Segundo Silva, ele foi chamado ao hotel para ajudar nas investigações, mas ao chegar lá foi acusado, pelo comandante da PM, Ayrton Norte, de estar encobrindo os traficantes suspeitos de terem atirado nos policiais.
"Depois me levaram pra um lugar mais afastado e começaram a me bater. Eram uns dez policiais e o comandante lá, assistindo. Pararam um pouco, depois teve outra sessão numa lancha chamada Arafat. Meteram um saco plástico na minha cabeça e me perguntavam quantas pessoas estavam envolvidas. Eles ficavam falando que eu não ia escapar", disse a liderança à Folha, por telefone. A detenção e a tortura teriam durado duas horas.
O MPF impetrou pedido de habeas corpus em favor de Natanael, para evitar que ele seja submetido a nova sessão de tortura pelos policiais, uma vez que a operação está em andamento, e recomendou que a Polícia Federal (PF) passe a investigar a atuação dos PMs na área, que é de responsabilidade federal, por reunir territórios de assentamentos federais, a Floresta Nacional (Flona) Pau Rosa e ocupados por indígenas da etnia maraguá.
Pescaria ilegal De acordo com o MPF, os conflitos no rio Abacaxis foram provocados por uma pescaria esportiva sem licença ambiental com a participação do secretário-executivo do Fundo de Proteção Social (FPS) do governo do Amazonas, Saulo Moysés Rezende, dentro de uma área de proteção federal de uso tradicional de povos indígenas e ribeirinhos, em plena pandemia de Covid-19, no dia 23 de julho.
Os ribeirinhos e indígenas relataram ao MPF que duas embarcações, de nome Dona Dorva e Arafat (esta sendo a lancha usada pelos PMs na operação policial), entraram sem autorização na área da reserva com pescadores a bordo e foram impedidas de ficar no local pelos moradores.
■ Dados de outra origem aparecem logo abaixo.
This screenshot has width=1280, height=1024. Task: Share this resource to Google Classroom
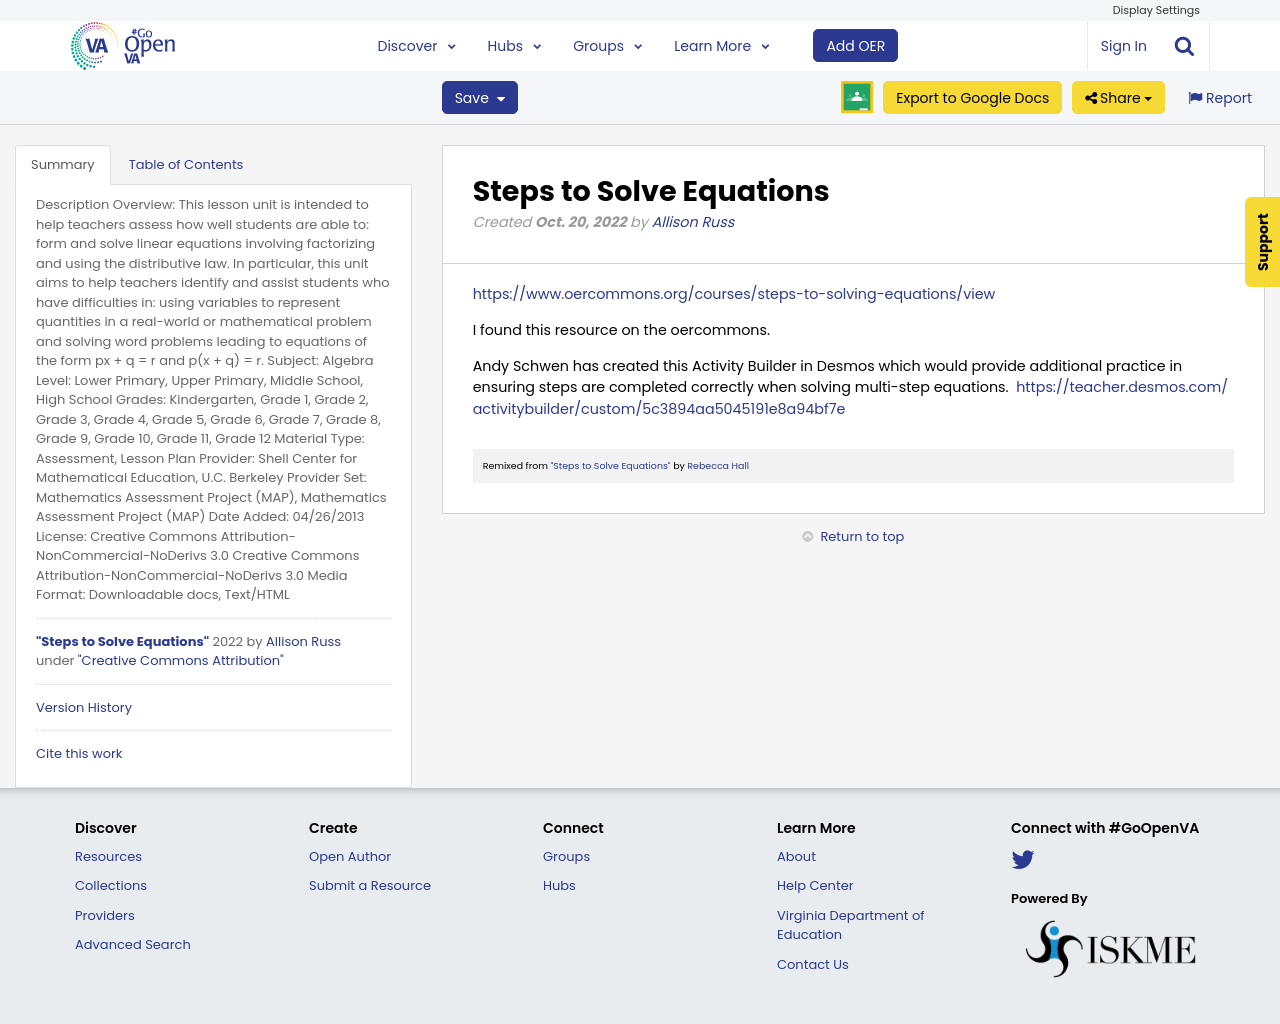point(856,96)
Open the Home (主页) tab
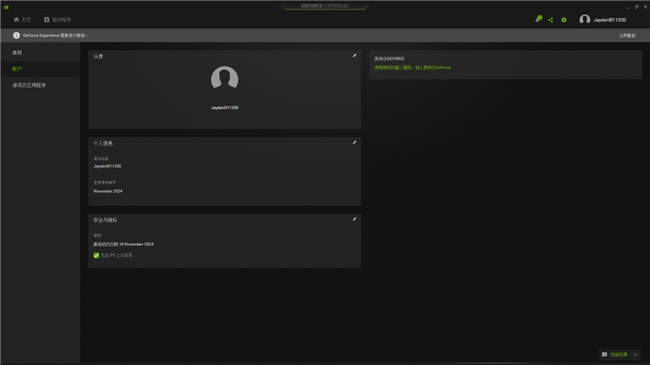The width and height of the screenshot is (650, 365). pyautogui.click(x=22, y=19)
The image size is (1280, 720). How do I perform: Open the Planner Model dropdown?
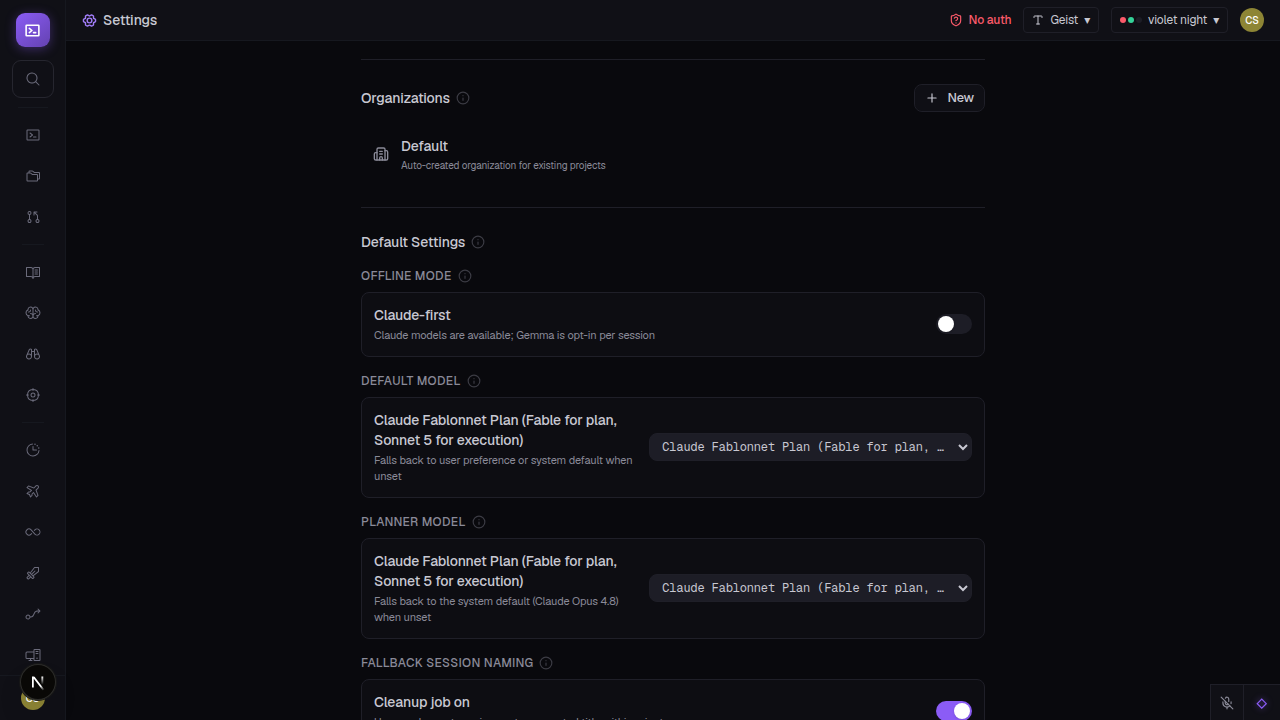coord(810,588)
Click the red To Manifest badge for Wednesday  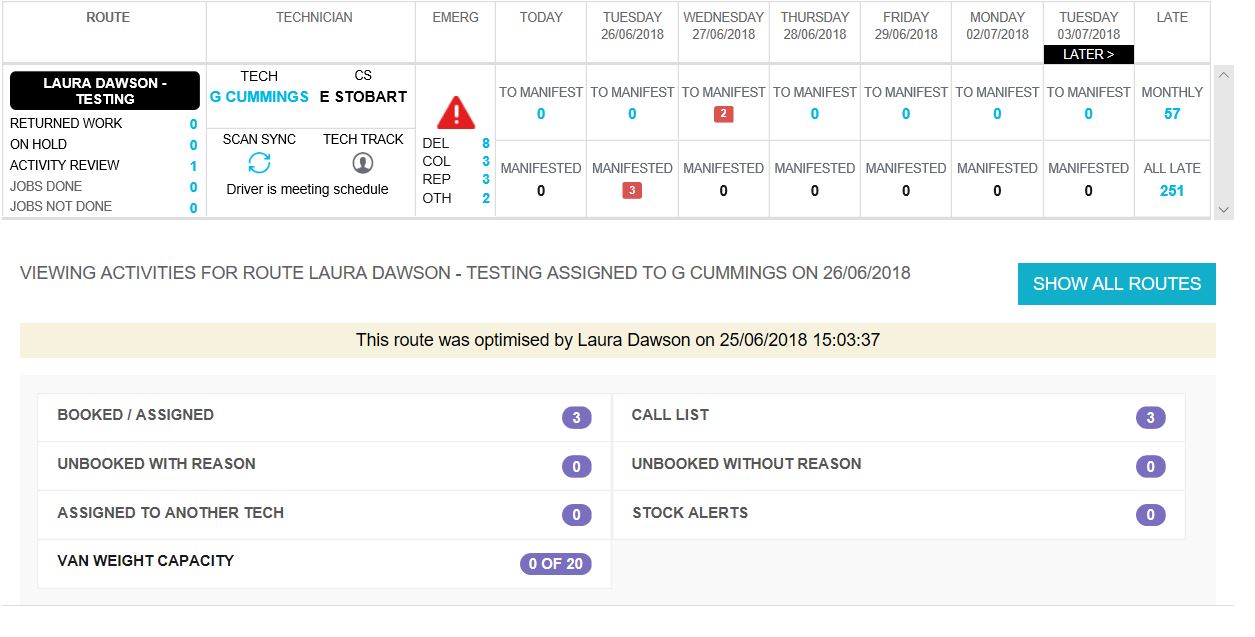click(723, 114)
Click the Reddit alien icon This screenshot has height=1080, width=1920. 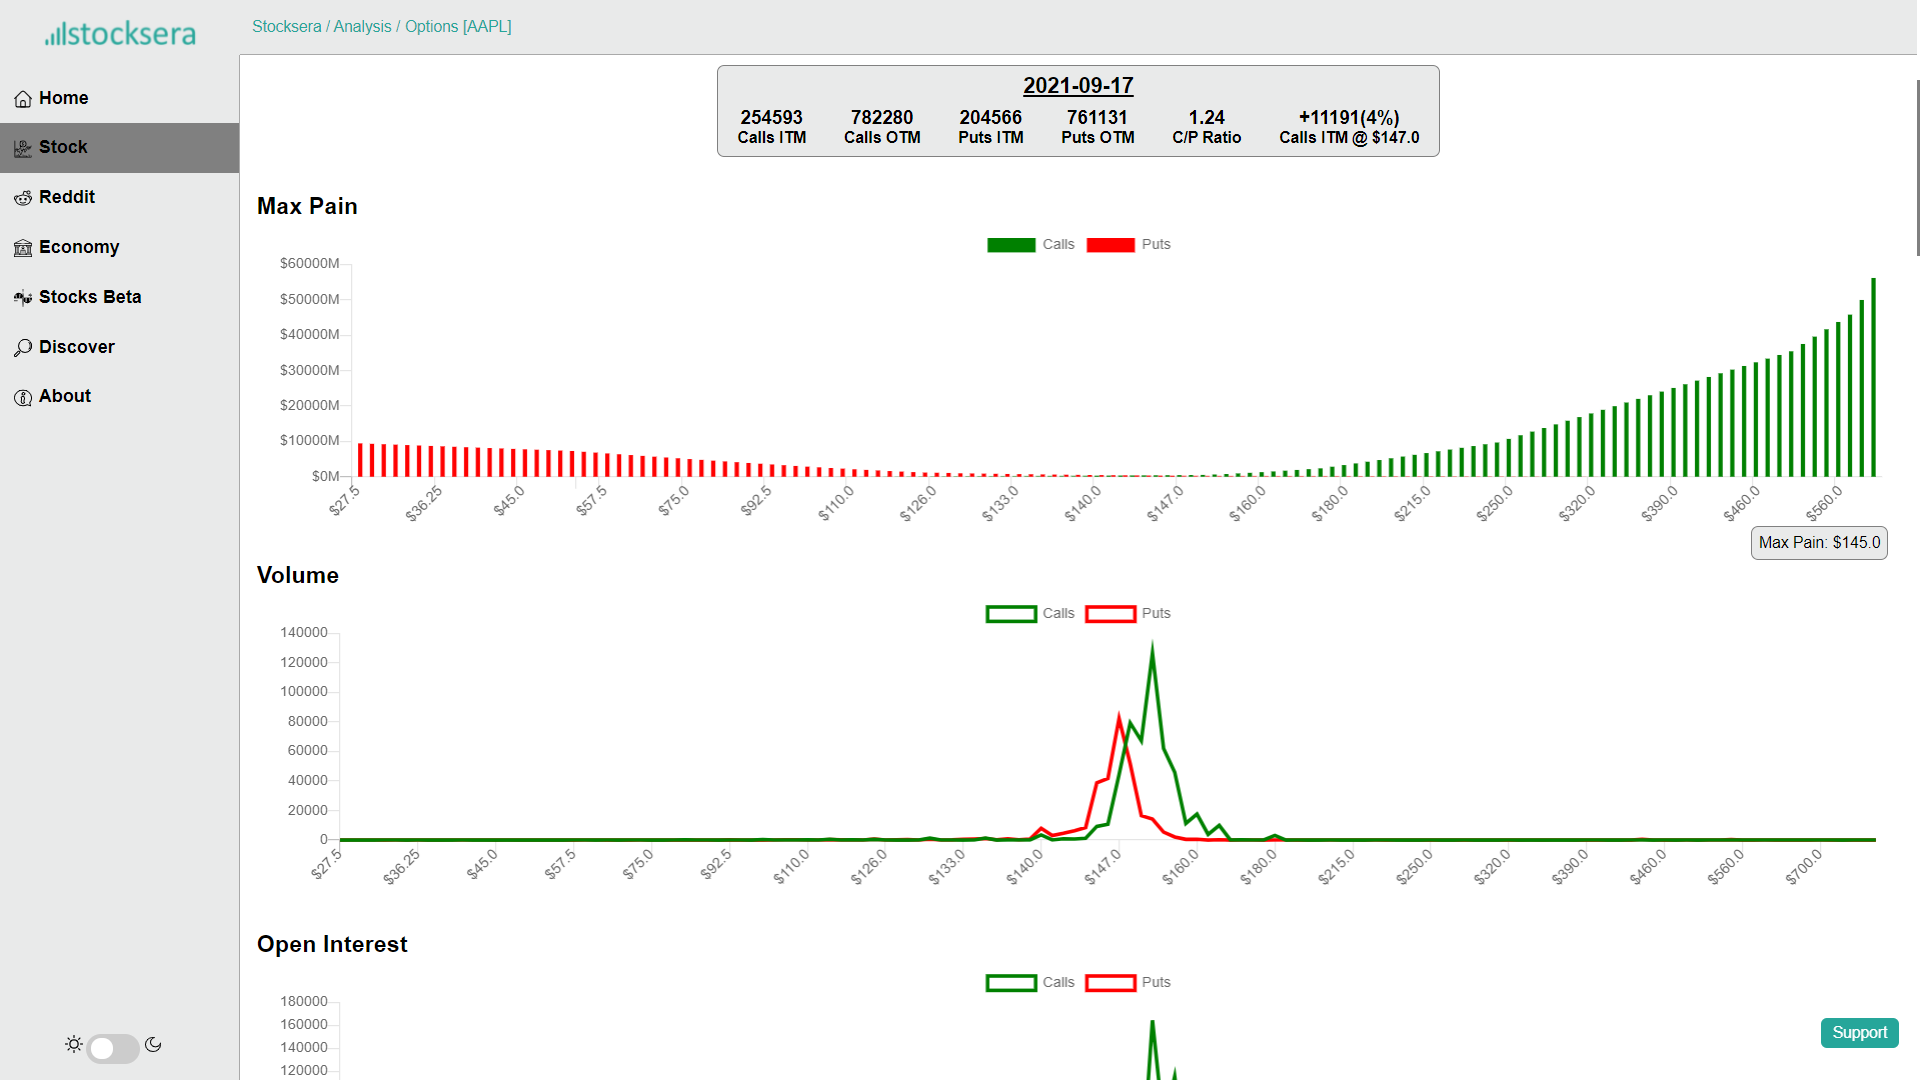coord(23,198)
A versão dos pescadores, entre eles o secretário-executivo do FPS, foi outra. Em depoimento à polícia e entrevistas à imprensa local, eles sustentam a versão de que comunitários, após impedirem a entrada deles no rio, tentaram roubá-los e atiraram contra eles, atingindo o ombro de Rezende, que chegou a fazer um boletim de ocorrência em Manaus.
Cerca de uma semana depois, aconteceu a primeira operação no rio Abacaxis, com o envio de 21 policiais de Manaus. Além de pesca ilegal, a região é palco de garimpo e tráfico de drogas.
A Folha de S.Paulo entrou em contato com a Secretaria de Segurança Pública nesta quinta (6), mas o órgão não atendeu aos pedidos de esclarecimento sobre as denúncias dos ribeirinhos. A reportagem não conseguiu localizar Rezende.
O ofício do MPF do Amazonas foi enviado para 6ª Câmara de Coordenação e Revisão da Procuradoria, que lida com questões indígenas, para a deputada federal Joênia Wapichana (Rede-RR) e para o presidente do Conselho Nacional de Direitos Humanos, Renan de Oliveira.